§ Work instructions:
Count the lines in the entries below that include the word "actuar". Give nothing but the number.

[Dataset entries]
------------------------------------------------------------

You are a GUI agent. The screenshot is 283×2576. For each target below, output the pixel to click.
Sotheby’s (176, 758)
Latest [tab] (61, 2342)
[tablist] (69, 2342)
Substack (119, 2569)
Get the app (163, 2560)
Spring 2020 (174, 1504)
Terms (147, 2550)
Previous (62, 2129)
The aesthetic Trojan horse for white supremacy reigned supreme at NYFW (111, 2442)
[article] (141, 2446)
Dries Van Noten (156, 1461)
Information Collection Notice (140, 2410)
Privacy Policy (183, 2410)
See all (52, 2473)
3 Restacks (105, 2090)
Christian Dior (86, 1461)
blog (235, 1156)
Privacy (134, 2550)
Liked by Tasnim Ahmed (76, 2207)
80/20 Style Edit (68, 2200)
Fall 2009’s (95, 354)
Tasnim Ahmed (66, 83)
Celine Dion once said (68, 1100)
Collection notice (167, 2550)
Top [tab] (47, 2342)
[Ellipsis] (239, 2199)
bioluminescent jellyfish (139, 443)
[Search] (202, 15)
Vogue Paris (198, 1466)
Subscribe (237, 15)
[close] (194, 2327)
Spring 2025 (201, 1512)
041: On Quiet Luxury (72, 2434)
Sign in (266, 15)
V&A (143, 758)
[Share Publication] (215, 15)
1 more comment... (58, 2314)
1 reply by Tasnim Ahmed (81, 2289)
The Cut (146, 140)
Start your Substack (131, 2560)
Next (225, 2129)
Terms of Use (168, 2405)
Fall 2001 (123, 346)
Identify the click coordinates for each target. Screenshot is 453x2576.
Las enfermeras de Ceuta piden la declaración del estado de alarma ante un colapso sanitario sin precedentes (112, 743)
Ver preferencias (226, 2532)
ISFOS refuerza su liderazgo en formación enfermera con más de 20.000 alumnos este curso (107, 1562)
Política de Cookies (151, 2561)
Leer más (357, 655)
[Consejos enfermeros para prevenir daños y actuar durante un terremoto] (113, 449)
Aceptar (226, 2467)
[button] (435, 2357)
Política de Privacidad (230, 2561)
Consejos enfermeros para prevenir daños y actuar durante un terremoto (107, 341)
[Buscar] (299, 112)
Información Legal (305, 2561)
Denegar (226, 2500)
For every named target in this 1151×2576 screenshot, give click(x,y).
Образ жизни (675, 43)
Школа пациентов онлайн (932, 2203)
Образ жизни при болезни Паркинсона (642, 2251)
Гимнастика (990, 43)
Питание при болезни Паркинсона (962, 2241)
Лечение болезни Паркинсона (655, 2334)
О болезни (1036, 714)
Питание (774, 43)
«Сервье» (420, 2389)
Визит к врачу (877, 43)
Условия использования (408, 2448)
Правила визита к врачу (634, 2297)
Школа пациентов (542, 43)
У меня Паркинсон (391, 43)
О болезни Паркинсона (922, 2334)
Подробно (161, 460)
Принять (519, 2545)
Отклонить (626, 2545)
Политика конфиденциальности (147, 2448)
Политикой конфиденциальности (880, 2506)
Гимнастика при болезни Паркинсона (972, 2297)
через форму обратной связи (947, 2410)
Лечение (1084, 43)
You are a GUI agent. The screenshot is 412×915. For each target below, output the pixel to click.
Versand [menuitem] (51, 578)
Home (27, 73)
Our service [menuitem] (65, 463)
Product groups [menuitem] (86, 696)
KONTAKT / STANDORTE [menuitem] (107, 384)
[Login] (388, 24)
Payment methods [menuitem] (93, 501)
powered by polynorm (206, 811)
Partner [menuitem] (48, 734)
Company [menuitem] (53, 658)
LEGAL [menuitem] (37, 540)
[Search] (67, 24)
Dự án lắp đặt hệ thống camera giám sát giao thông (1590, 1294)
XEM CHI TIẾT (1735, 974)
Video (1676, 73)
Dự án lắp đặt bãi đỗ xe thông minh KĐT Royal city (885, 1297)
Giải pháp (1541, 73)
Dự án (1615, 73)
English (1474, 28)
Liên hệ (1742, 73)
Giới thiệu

------------------------------------------------------------

§ Exercise response:
2